***** DATA RECORDS

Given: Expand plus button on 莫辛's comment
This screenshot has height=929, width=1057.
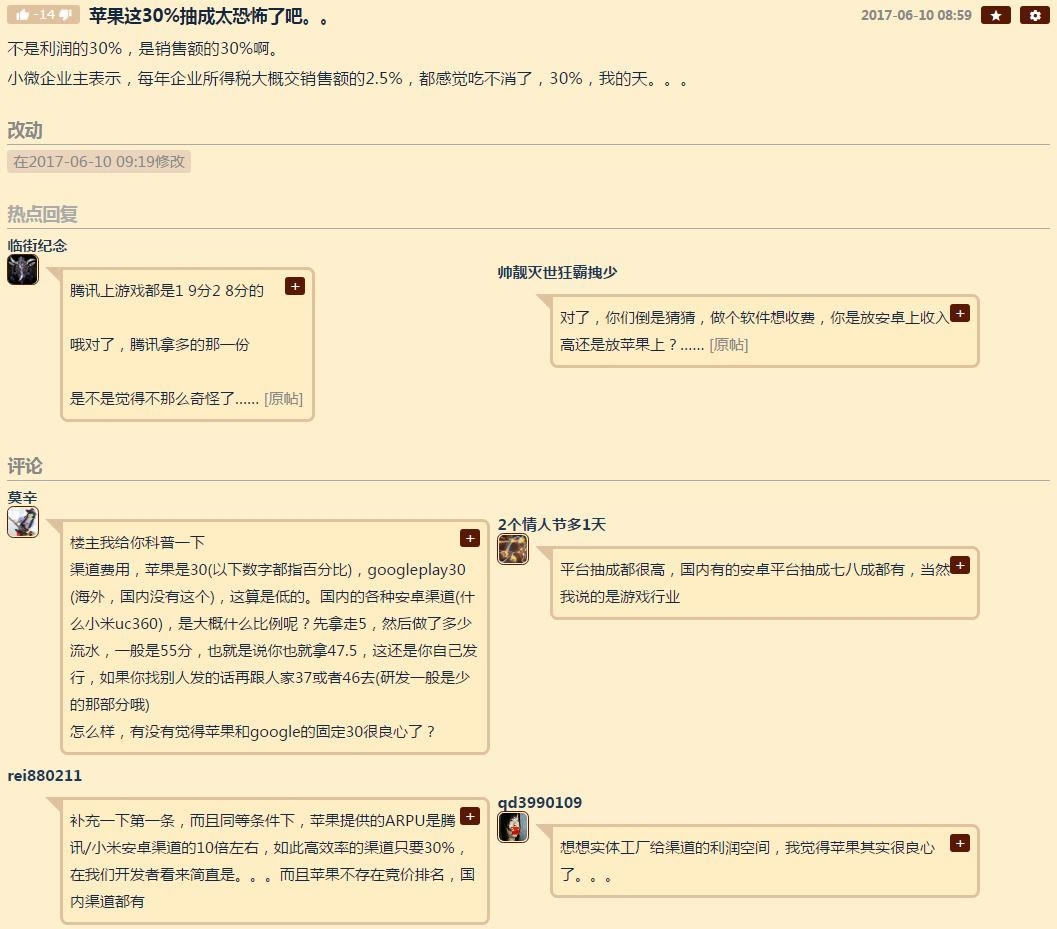Looking at the screenshot, I should pos(470,538).
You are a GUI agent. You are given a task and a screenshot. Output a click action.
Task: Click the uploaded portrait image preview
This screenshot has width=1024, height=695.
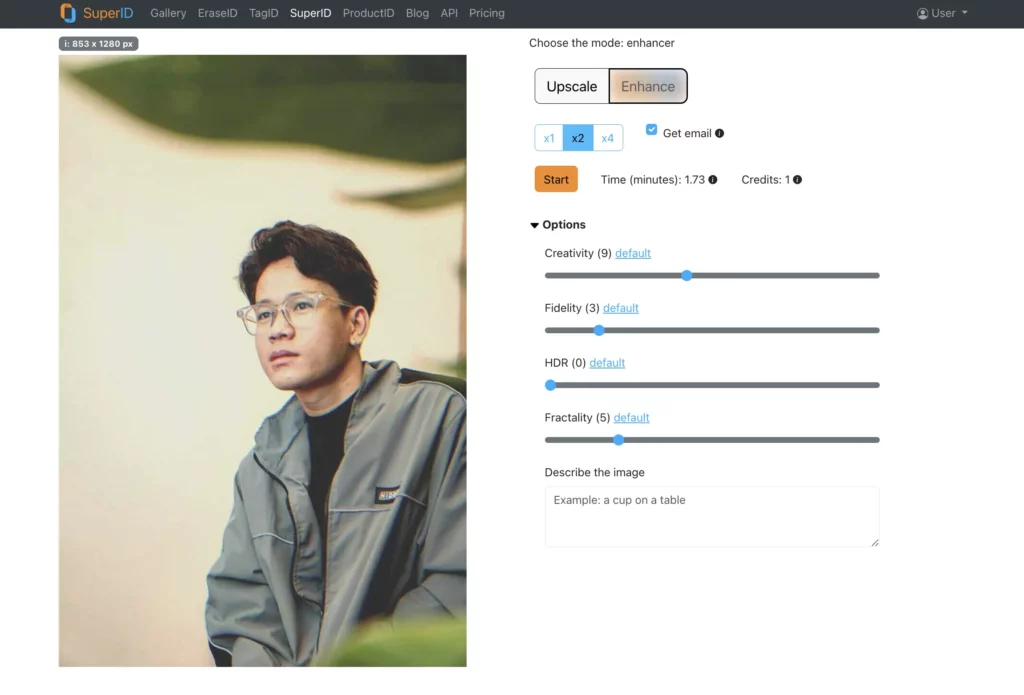click(x=262, y=360)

**********

» REQUIRED WORK
No pictures should appear in the copy. Print exactly the lines above from the line containing "This screenshot has height=929, width=1057." through the last line of the data.

» OUTPUT FOR THIS EXERCISE
This screenshot has height=929, width=1057.
Looking at the screenshot, I should pos(470,538).
You are a GUI agent. You are given a task and a screenshot. Output a click action.
Task: Click the uploaded portrait image preview
This screenshot has width=1024, height=695.
click(x=262, y=360)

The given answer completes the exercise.